3.3. Optimization of Dual-Vector Sequences and Duty Cycle

3.3.1. Sequences Optimization

The purpose of DVMPC is to minimize the current tracking error after $v_{o1}$ and $v_{o2}$ act together for one cycle. Currently, the primary focus of research is on optimizing the duty cycle to achieve the optimal output, without considering the sequences of DVMPC. However, different sequences strategies can significantly affect the current THD.

As shown in Figure 2a, $v_j,j\in (1,2)$ represents the optimal and suboptimal vectors obtained through the cost function Equation (20). Although the output vectors use the same duty cycle and the final output values of left and right are the same at the moment $k+1$, it is evident that the different vector output sequences result in different current THDs at the end of the control cycle (due to the differing integrals of the current errors). The right is a better solution than the left because it achieves a smaller current THD. Therefore, it is necessary to evaluate the output sequence of the optimal dual vector after determining it.

The ideal sequence should allow the actual output vector to approach the reference vector as quickly as possible at the beginning of each control cycle. This means that the Euclidean distance between $\left(v^{\ast }-v_0^{\ast }\right)$ and $d·\left(v_j-v_0^{\ast }\right)$ should be minimized when the duty cycle d is small. Therefore, the angle between $\left(v^{\ast }-v_0^{\ast }\right)$ and $v_j$ should be small, and the modulus of $v_j$ should be large. This can be obtained by

$$\begin{array}{cc}\hfill \underset{d\to 0}{lim}{h}^2& =\underset{d\to 0}{lim}{\left|\left|\left(v^{\ast }-v_0^{\ast }\right)-d·\left(v_j-v_0^{\ast }\right)\right|\right|}_2^2\hfill \\ \hfill & =\underset{d\to 0}{lim}{r}_1^2-2r_1{r}_{2}d+r_2^2{d}^2\hfill \\ \hfill & =\underset{d\to 0}{lim}{r}_1^2-2r_1{v}_{j}d+2r_1{r}_{3}d+r_2^2{d}^2\hfill \end{array}$$

(21)

where $r_1=v^{\ast }-v_0^{\ast }$, $r_2=v_j-v_0^{\ast }$, $r_3=v_0^{\ast }$.

When d tends to 0, $r_2^2{d}^2$, $r_1^2$, and $r_1{r}_3$ can be omitted as constant values.
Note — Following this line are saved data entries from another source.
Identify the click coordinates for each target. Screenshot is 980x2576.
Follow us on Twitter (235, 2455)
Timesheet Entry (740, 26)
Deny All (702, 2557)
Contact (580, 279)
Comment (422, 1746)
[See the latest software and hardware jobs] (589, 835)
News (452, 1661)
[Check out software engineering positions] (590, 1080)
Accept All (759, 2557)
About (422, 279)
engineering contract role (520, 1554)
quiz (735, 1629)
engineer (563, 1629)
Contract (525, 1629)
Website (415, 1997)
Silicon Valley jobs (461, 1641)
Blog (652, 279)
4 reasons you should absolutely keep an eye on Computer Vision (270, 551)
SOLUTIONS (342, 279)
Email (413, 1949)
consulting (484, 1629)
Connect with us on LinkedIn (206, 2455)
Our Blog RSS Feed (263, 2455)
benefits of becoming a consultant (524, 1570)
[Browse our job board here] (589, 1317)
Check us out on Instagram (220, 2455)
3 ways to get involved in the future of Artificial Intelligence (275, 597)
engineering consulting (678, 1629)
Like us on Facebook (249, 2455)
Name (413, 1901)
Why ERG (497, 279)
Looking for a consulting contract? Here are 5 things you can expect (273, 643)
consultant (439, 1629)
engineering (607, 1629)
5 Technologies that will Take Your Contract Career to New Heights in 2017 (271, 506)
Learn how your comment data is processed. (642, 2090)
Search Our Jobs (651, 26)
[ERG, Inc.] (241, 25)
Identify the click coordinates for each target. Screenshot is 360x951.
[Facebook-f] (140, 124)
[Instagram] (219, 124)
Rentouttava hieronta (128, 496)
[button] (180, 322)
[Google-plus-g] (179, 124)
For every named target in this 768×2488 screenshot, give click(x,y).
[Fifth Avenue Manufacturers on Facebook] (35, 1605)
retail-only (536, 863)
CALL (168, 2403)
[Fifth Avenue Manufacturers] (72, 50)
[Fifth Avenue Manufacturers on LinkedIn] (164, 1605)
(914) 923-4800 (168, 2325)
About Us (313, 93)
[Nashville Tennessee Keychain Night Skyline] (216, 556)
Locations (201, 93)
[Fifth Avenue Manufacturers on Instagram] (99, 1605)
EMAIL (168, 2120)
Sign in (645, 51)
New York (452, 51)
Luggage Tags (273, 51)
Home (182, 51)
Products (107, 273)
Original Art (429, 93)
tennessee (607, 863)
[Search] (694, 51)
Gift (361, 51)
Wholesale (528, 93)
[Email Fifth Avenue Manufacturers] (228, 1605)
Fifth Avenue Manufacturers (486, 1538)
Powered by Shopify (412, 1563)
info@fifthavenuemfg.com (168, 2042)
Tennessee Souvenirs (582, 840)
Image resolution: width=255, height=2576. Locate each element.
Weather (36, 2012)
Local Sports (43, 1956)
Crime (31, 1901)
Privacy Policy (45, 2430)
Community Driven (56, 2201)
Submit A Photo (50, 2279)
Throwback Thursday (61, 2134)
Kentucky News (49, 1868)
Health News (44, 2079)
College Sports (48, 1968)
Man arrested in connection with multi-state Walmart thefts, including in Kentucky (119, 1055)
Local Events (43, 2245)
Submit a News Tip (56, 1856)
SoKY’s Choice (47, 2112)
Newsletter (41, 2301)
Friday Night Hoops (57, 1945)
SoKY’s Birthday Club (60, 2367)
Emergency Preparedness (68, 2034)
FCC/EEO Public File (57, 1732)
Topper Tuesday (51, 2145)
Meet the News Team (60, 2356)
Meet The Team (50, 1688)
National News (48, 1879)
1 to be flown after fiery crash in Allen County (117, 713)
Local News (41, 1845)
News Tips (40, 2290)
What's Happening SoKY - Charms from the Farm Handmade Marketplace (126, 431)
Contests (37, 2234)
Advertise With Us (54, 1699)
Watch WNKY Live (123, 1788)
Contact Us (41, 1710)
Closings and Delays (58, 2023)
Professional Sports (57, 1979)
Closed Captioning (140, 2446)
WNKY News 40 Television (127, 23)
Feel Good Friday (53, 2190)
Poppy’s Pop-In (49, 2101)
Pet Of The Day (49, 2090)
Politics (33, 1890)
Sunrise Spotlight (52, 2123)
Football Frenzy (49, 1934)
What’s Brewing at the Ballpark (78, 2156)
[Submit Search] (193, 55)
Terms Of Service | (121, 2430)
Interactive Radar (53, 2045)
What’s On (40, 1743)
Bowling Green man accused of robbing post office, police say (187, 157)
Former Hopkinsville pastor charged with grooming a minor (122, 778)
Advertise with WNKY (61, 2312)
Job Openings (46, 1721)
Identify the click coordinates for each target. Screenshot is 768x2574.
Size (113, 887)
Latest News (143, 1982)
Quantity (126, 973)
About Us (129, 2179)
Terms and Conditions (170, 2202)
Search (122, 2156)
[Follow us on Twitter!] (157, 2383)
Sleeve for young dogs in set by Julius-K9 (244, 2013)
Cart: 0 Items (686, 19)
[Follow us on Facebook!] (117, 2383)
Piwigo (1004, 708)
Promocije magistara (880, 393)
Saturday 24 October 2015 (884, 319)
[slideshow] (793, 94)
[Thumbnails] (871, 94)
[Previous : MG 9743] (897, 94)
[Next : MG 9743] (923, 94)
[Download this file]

Therefore, only $r_1{v}_j$ needs to be computed and used as a judgment condition. By substituting $v_1$ and $v_2$ into $r_1{v}_j$ as outputs respectively, the vector corresponding to the larger result is selected as the first in the sequence. To summarize, let the first output vector be $v_{o1}$, with $v_{o2}$ representing the other output vector. The relationship between $v_{o1}$, $v_{o2}$, $v_1$, and $v_2$ is shown in

Table 1. The sequences of optimal output voltage vector.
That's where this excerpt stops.